### Reading text
↓
From: Alan Cox on
> The do_tty_hangup()->tty_fasync() path takes the locks in the
> file_list_lock()->lock_kernel() direction whereas most other code takes
> them in the other direction, which cannot be good. But I'm not sure

Thats a bug - the BKL does want to be taken first (and will
sleep/yield/drop)

> Have a trace. I'm actually wondering if perhaps there's a missing
> unlock_kernel() somewhere else, and the tty code is just the victim of
> that.

It's introduced by the BKL shuffle. Try the following


commit 1f61f07a985c7e8cfc20ad8fcced2f3d226bd0dc
Author: Alan Cox <alan(a)linux.intel.com>
Date: Sat Dec 12 10:32:36 2009 +0000

tty: Fix the AB-BA locking bug introduced in the BKL split

The fasync path takes the BKL (it probably doesn't need to in fact) but
this causes lock inversions and deadlocks so we can't do that. Leave the
BKL over that bit for the moment.

Identified by AKPM.

Signed-off-by: Alan Cox <alan(a)linux.intel.com>

diff --git a/drivers/char/tty_io.c b/drivers/char/tty_io.c
index 684f0e0..f15df40 100644
--- a/drivers/char/tty_io.c
+++ b/drivers/char/tty_io.c
@@ -516,7 +516,6 @@ static void do_tty_hangup(struct work_struct *work)
/* inuse_filps is protected by the single kernel lock */
lock_kernel();
check_tty_count(tty, "do_tty_hangup");
- unlock_kernel();

file_list_lock();
/* This breaks for file handles being sent over AF_UNIX sockets ? */
@@ -531,7 +530,6 @@ static void do_tty_hangup(struct work_struct *work)
}
file_list_unlock();

- lock_kernel();
tty_ldisc_hangup(tty);

read_lock(&tasklist_lock);
--
To unsubscribe from this list: send the line "unsubscribe linux-kernel" in
the body of a message to majordomo(a)vger.kernel.org
More majordomo info at http://vger.kernel.org/majordomo-info.html
Please read the FAQ at http://www.tux.org/lkml/
From: Linus Torvalds on


On Sat, 12 Dec 2009, Thomas Gleixner wrote:
>
> Just patched the following in and it catched your problem nicely. With
> your AB/BA fix patch applied everything is fine.
↑
### Jobs
1 - Reproduce the passage of the tty locking thread from "tty: Fix the" to "for the moment.".
2 - Translate this sentence from the tty locking thread into Spanish: "Leave the BKL over that bit for the moment."

### Information supplied
↓
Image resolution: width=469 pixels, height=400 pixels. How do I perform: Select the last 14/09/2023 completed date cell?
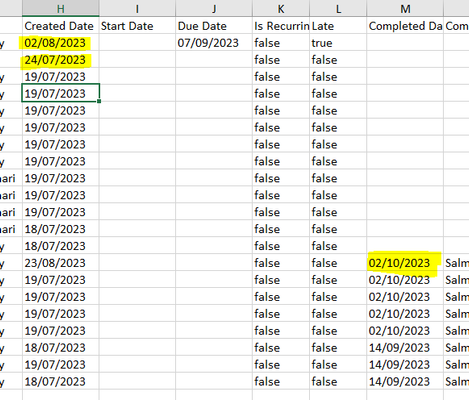click(405, 381)
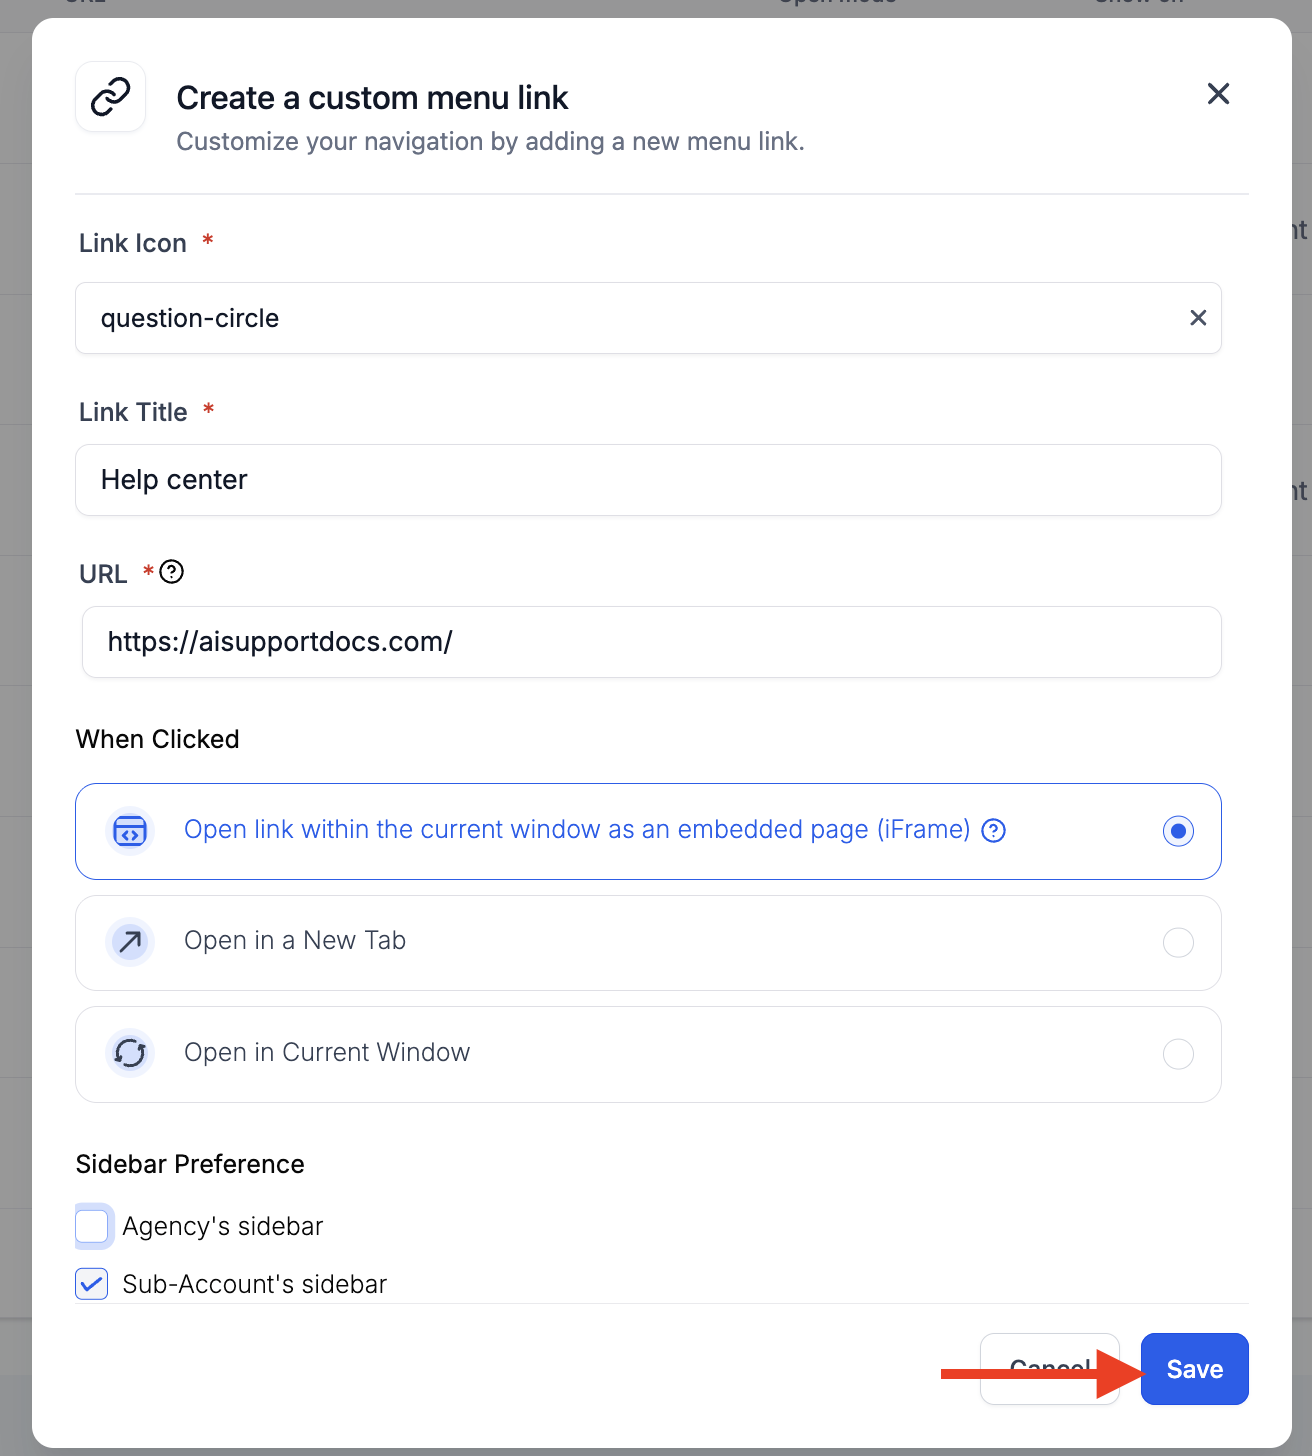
↑
### Solutions to each task
1 -
tty: Fix the AB-BA locking bug introduced in the BKL split

The fasync path takes the BKL (it probably doesn't need to in fact) but
this causes lock inversions and deadlocks so we can't do that. Leave the
BKL over that bit for the moment.

2 - Dejen el BKL sobre esa parte por el momento.